Along with Williams, Arielle Chambers of Bleacher Report and the voice of HighlightHer was named to the Forbes 30 under 30 Class of 2021 in the sports category. Chambers worked with Williams at Girls Talk Sports TV and the two have watched each other rise in the media space, supporting each other along the way.

“Khristina and I met at Whole Foods in Harlem and shared our passions,” Chambers explains. “It was dope that she envisioned starting a platform featuring women who knew sports. I felt like it was great to contribute my W(NBA) passion and knowledge, so it was great seeing how women could come together and work toward a greater good. It’s amazing to see how it’s become a leader in W coverage.”

Chambers says that Girls Talk Sports TV has consistently shone a light on the W. It has shown that the WNBA can be covered year-round and emphasizes that these players and news surrounding them matter. It’s the consistency that matters to her.

For both Williams and Chambers, representation matters. To them, it was with much pride for both to see the Forbes 30 under 30 Class of 2021 comprised of 40 percent women and 49 percent people of color. “It goes to show you that we are the culture and we won’t be silenced, so give us our flowers while we are here,” Williams said.

“We belong in these spaces! We have broken down barriers, and we belong,” Chambers says. “When one of us wins, all of us win, and I’m so proud of our tribe. We’ve completely shattered the ceiling and made our own table, and now we can all eat. Players see themselves in us. We get things out of them because we, ourselves, are Black women too. We share unique experiences with the athletes, so there’s a distinct level of trust there.”

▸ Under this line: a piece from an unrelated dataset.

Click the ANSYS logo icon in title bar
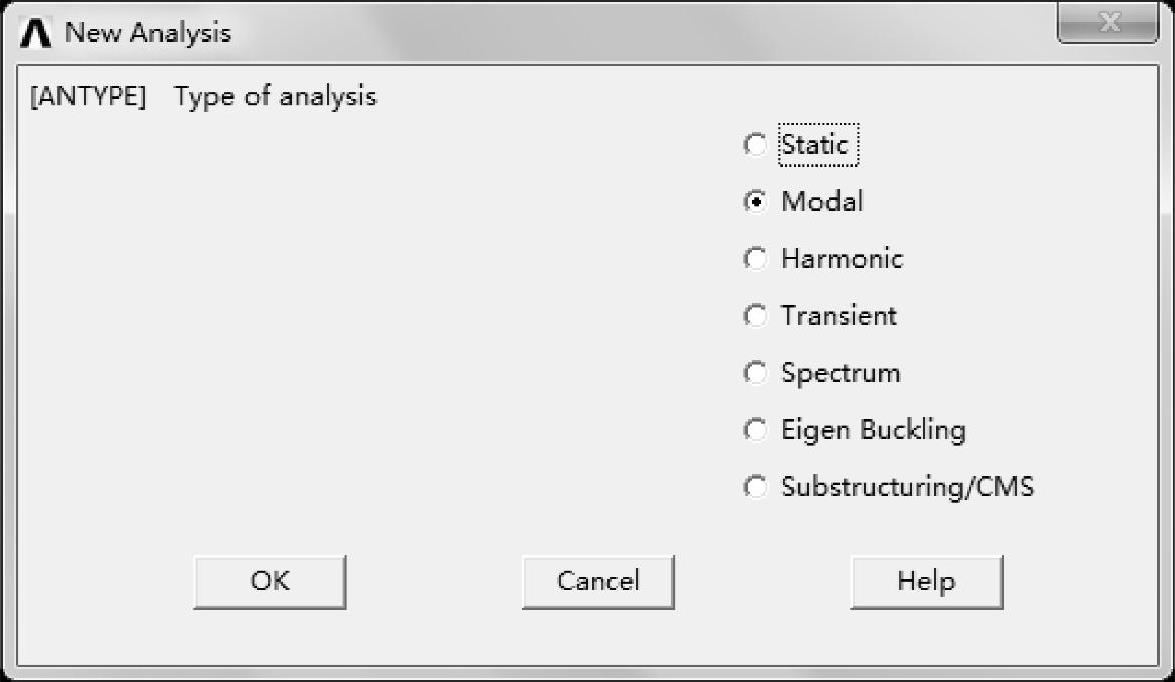The width and height of the screenshot is (1175, 682). click(36, 33)
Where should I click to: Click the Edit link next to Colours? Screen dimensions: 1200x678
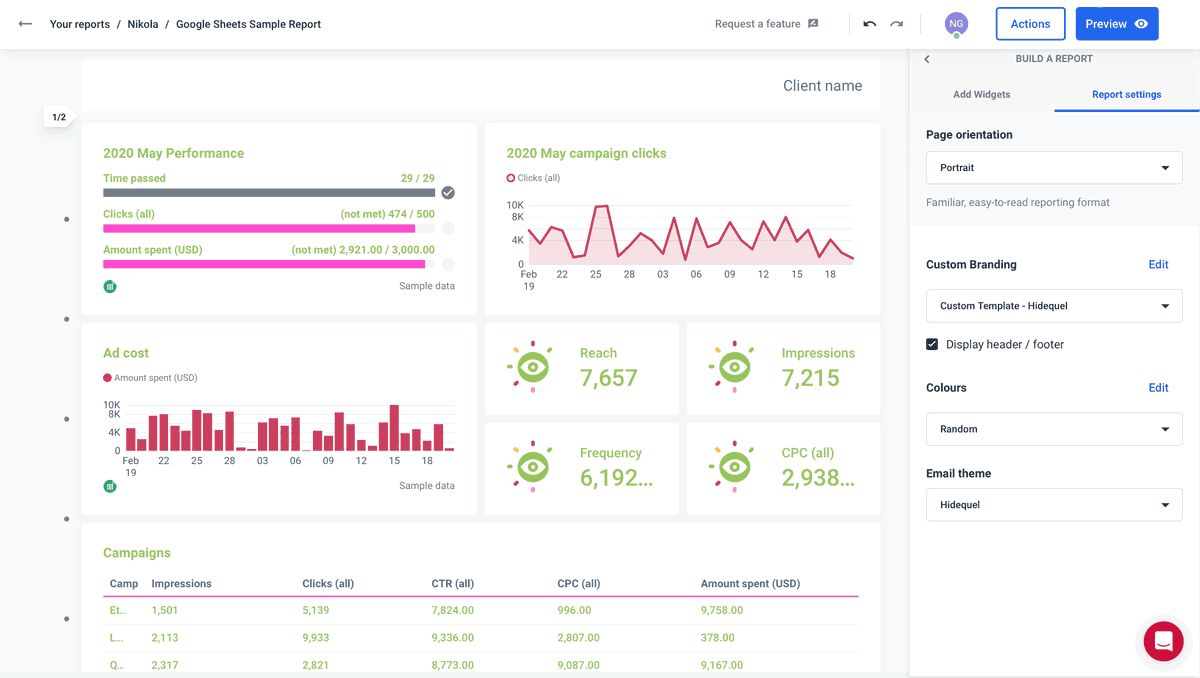[x=1158, y=387]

It’s a matter of sharing those experiences, and promoting them to the best of their ability, with hopes that coverage of women’s sports will continue to grow.

“Women’s sports receives less than four percent of all sports media coverage,” the WNBA executive adds. “So if we only highlight mainstream media and traditional outlets, WNBA reporters are less likely to be acknowledged. I thought it was great that Forbes honored Khristina and Ari Chambers and put them on the same platform as reporters covering men’s sports. This shows that covering the WNBA is not a stepping stone but rather a priority for great reporters like Khristina.”

Williams created her own path to success. She hopes that little Black girls and other Black women follow in her footsteps to achieve their dreams by betting on themselves and knowing that they belong and are important in the industry.

“You don’t need a million dollars, a blue check on social media to make a difference,” Williams said. “You can make a difference where you are.”

Or, as W.E.B. Debois so eloquently put it, “There is no force equal to a woman determined to rise.”